17 abril, 2017

A descoberta da praia

Édouard Manet
Até o século 18, a beira-mar não era um lugar que as pessoas fossem para relaxar. Nos tempos antigos, era onde você podia correr o risco de ser atacado por monstros marinhos como Cila e Caríbdis, piratas sanguinários ou mesmo pegar a varíola. Então, algo mudou. O historiador da Universidade de Sorbonne Alain Corbin explora esta história incomum no livro "The Lure of the Sea: The Discovery of  the Seaside in the Western World, 1750-1840" (O Fascínio do Mar: A Descoberta da Praia no Mundo Ocidental, 1750-1840), uma das fontes para um artigo fascinante na revista Smithsonian sobre a "invenção da praia":
Por volta de meados do século 18, de acordo com Corbin, as elites europeias começaram a divulgar as qualidades curativas do ar fresco, dos exercícios e dos banhos de mar. Especialmente na Grã-Bretanha, onde aristocratas e intelectuais estavam preocupados com a própria saúde. Eles viam os trabalhadores, nas fábricas e novas cidades industriais, com a destreza física reforçada através do trabalho. Em comparação com estes, as classes economicamente superiores pareciam frágeis e decadentes. A noção do "mar restaurador" nascia. Médicos prescreviam um mergulho em águas frias para revigorar e animar. O primeiro resort à beira-mar foi aberto na costa oriental da Inglaterra, na pequena cidade de Scarborough, perto de York. E outras comunidades costeiras surgiram para atender uma clientela cada vez maior de banhistas, que procuravam tratamento para uma série de condições: raquitismo, lepra, tuberculose, gota, impotência, problemas menstruais, melancolia e histeria. Em uma versão anterior da cultura de bem-estar de hoje, a prática de banhos de mar havia entrado para o mainstream.
Descrevendo esta reviravolta notável do "despertar irresistível de um desejo coletivo para a costa marítima", Corbin conclui que, em 1840, a praia passou a significar algo novo para os europeus. Tornou-se um lugar de consumo humano; um cobiçado "escape" da cidade e do trabalho penoso da vida moderna. A ascensão da indústria e do turismo facilitou este processo cultural e comercial. A viagem tornou-se acessível e fácil. e famílias da classe média buscavam a costa em números cada vez maiores. "On the beach" (na praia), no jargão dos marinheiros, em vez da conotação de desamparo (ser preso ou deixado para trás), agora transmitia saúde e prazer. E o termo "vacation" (férias), antes utilizado para descrever uma ausência involuntária no trabalho, era agora um interlúdio desejado. (PGCS)

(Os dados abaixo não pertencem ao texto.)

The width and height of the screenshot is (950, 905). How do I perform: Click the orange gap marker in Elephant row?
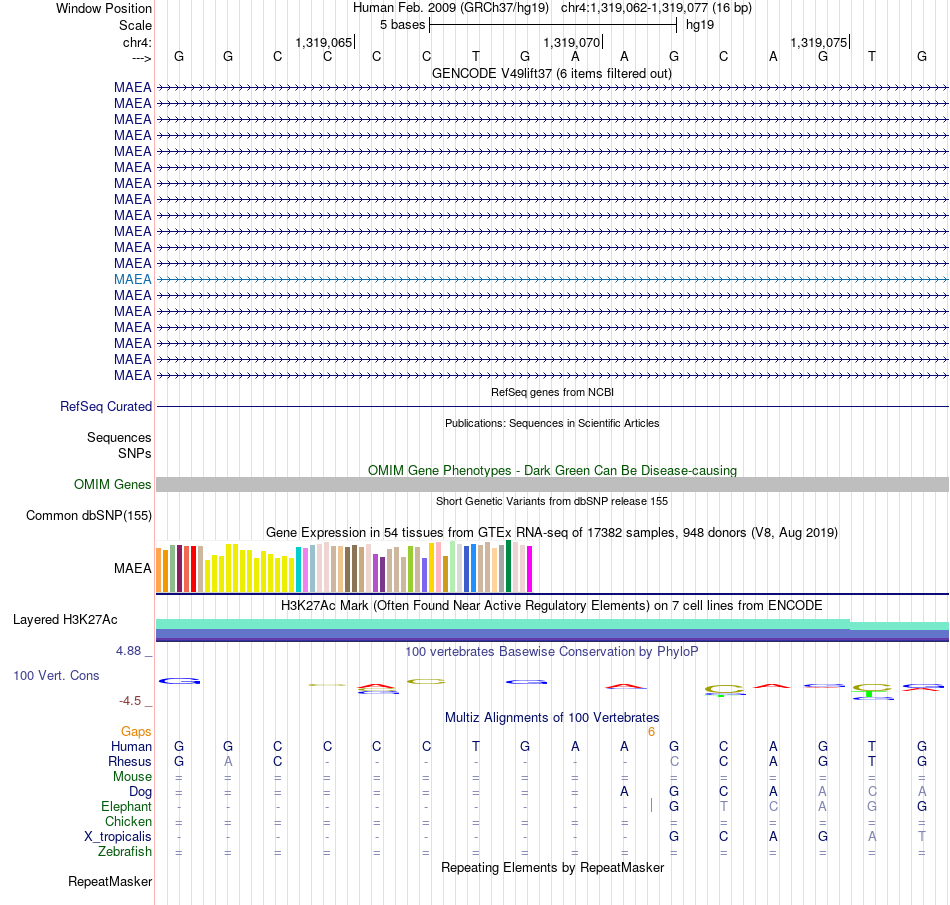point(651,805)
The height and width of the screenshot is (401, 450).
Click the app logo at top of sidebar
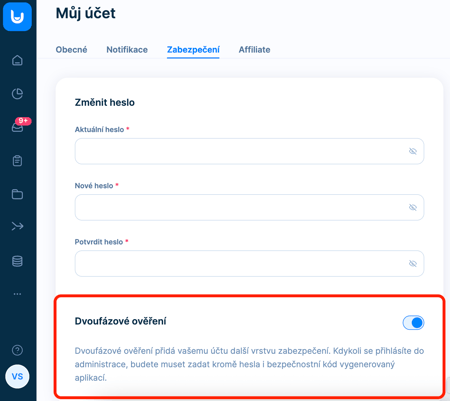point(17,16)
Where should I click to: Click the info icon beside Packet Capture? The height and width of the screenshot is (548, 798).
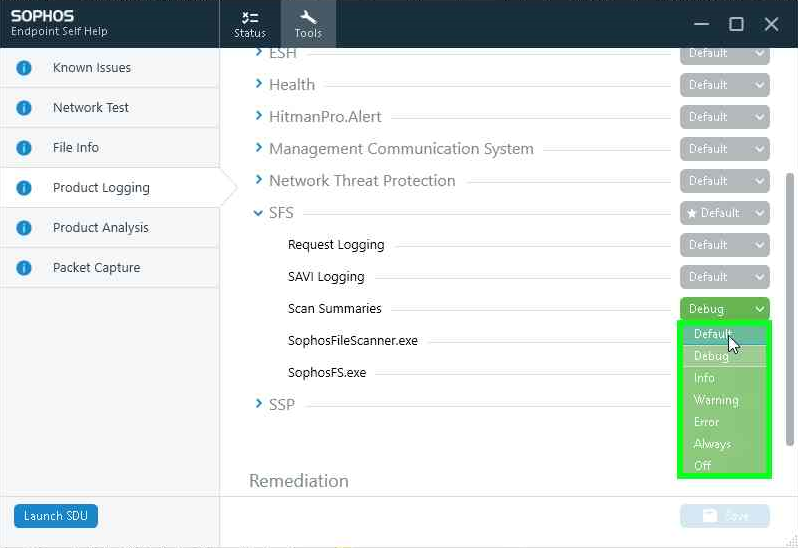(x=24, y=268)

Inventing the Beach: The Unnatural History of a Natural Place (Smithsonian)

The Lure of the Sea: The Discovery of the Seaside in the Western World, 1750-1840 (Amazon)

Um comentário:

Unknown disse...

Interessante.Nao tinha ideia! Parabens pelo texto. Nos faz pensar como muitos dos nossos habitos vem sendo moldados pela sociedade de consumo.